Would you eat this?This delicious looking dish is the infamous haggis. Its made up of sheep's offal (look that word up if you dare) mixed with oatmeal and spices cooked in a bag, a bag made up of sheep's stomach. Although I did know a Scot who used to joke that he tricked tourists into thinking haggis was an animal. "Oh yes, we have to chase the haggis around the Highlands."As if that wasn't appetizing enough its served with a healthy heaping of mashed neeps and tatties. For those who don't speak Scottish slang, that's turnips and potatoes. The result looks like, well, meatloaf, it tastes like a slightly off sausage, and has an odd texture of refried beans. Edible, but not something I'd order again.

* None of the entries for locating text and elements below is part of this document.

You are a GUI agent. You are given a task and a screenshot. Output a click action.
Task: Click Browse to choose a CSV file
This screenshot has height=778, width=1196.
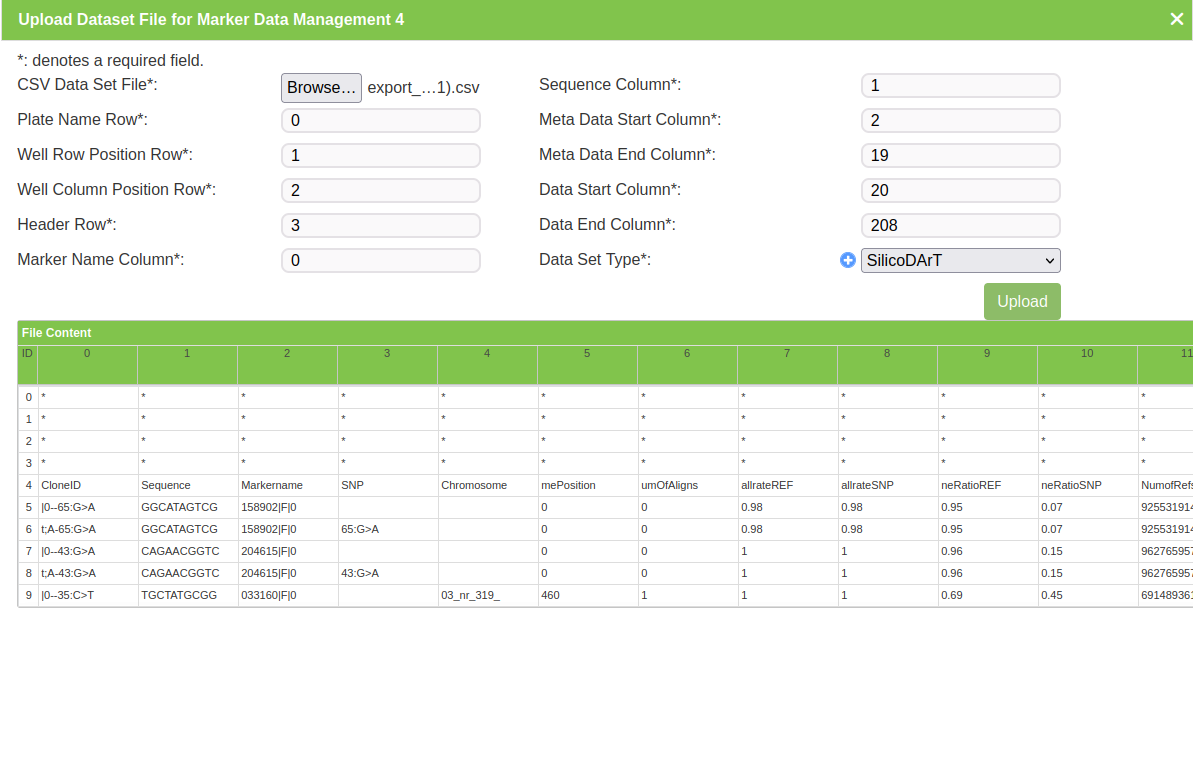tap(321, 88)
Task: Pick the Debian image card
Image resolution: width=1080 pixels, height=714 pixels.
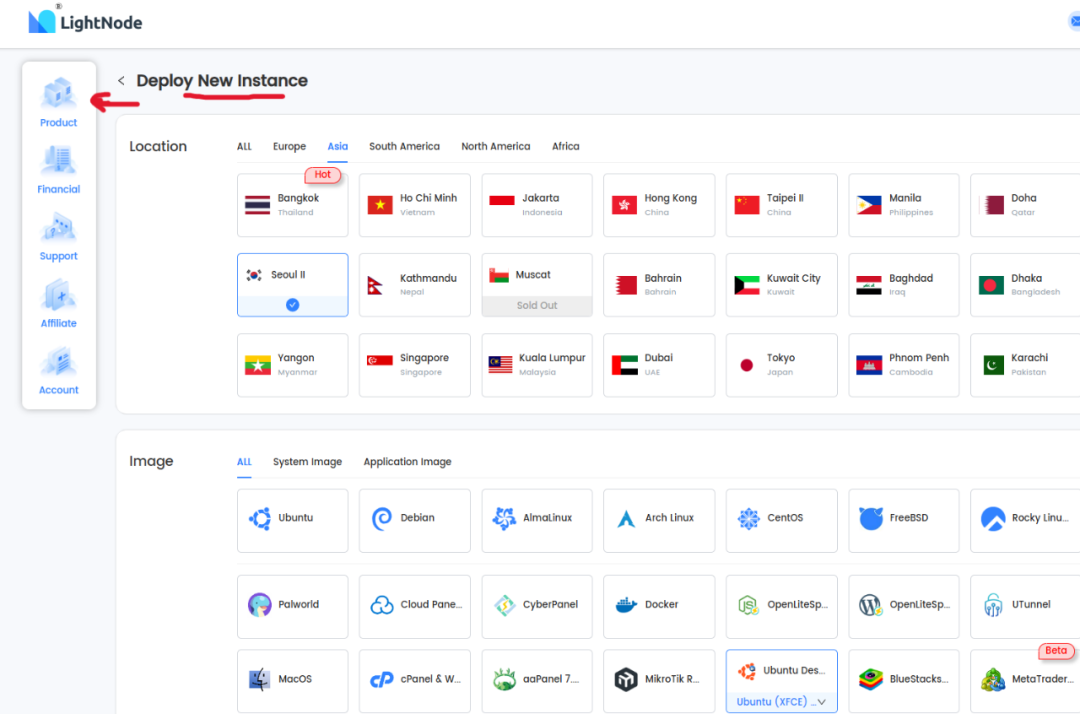Action: point(414,520)
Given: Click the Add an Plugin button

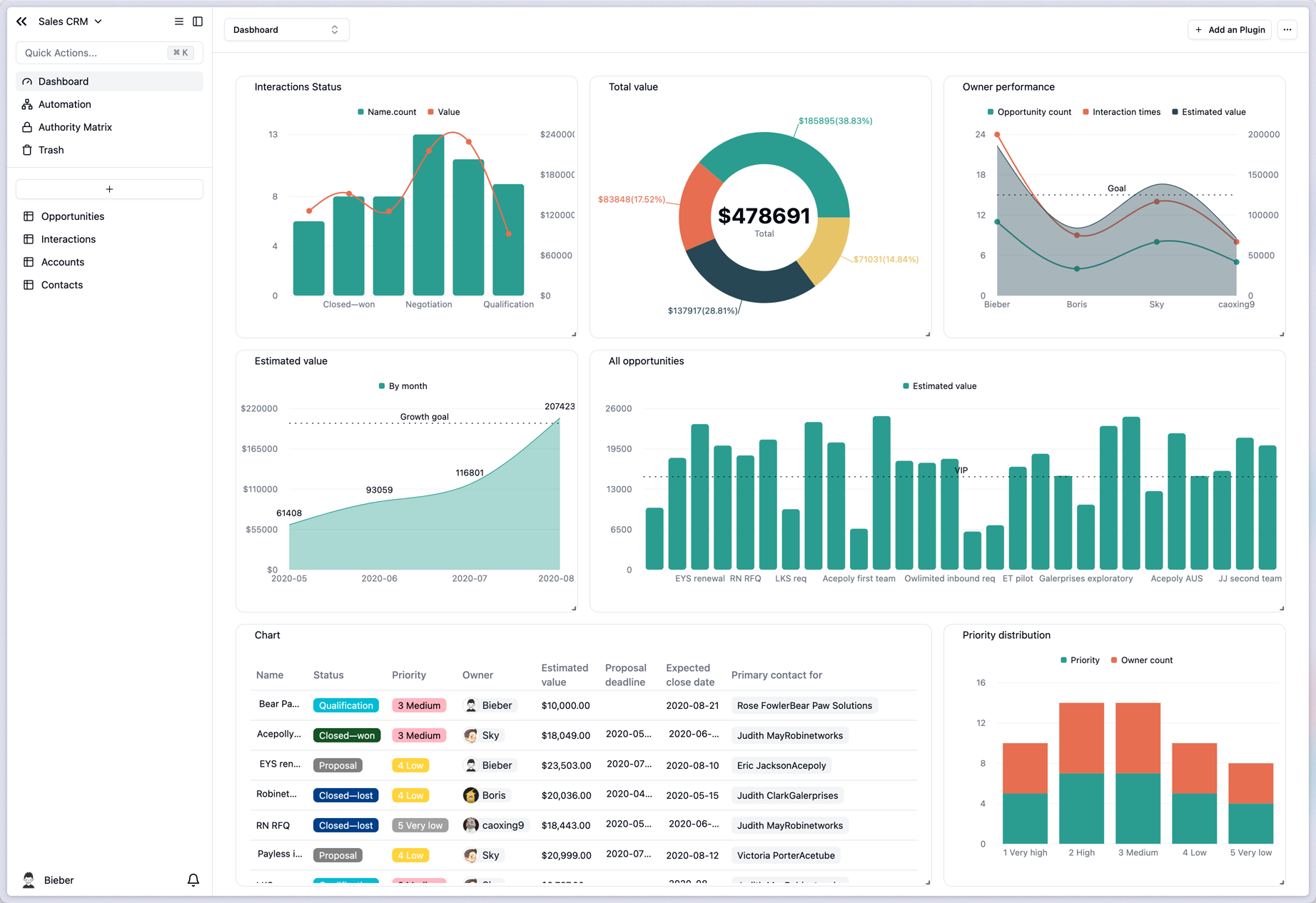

[Almost cleaned my plate.]
Somehow I made it through most of it. Surprisingly, I was more offended by the neeps which tasted like a lamer carrot. Why would anyone willingly eat this? Well, it was Burns Night of course! A celebration of the Scottish makar (or laureate) Robert Burns. He's most famous for Auld Lang Syne, but on this particular night another poem is recited, Address to a Haggis. So find an obliging Scotsman to recite, have a shot of whisky, and dig in! One of my goals this year was to avoid haggis (see the tagline of this blog, which I should perhaps take down now), but when you're a member of the Literature Society celebrating this event is mandatory and I didn't want to made fun of for wimping out and ordering a vegetarian version, even if it does look and taste better.
[Veggie haggis, makes for a good fry up on a weekend.]
Obviously, I'm back in Edinburgh. Bracing the wind, sarcastic Scots, and haggis with good humor. I'm three weeks into my second semester and things couldn't be better! I'm in all third year English literature courses and attending enough Literature Society events (pub quizzes, pub crawls, and poetry slams) that I should join the committee already.
To wash all those authors down I've finally found a Scottish beer I like! Belhaven Best, a pale ale from the oldest independent brewery in Scotland. It tastes a bit like honey in the beginning and finishes strong, the perfect accompaniment to any pub quiz (your standard bar trivia). I've been to four already this term in various teams and pubs, but we're nearly dominating everywhere we go. My team came in second at a student pub quiz, we came in third at the Literature Society pub quiz (quite the achievement considering the second place team was made up of postgrads and the first place went to the professors team), and we even won one at a local pub! Our winnings were the entry fee, roughly 40 pounds split between our six teammates so about 6 pounds each, but the honor was worth more. What a good way to start off the semester!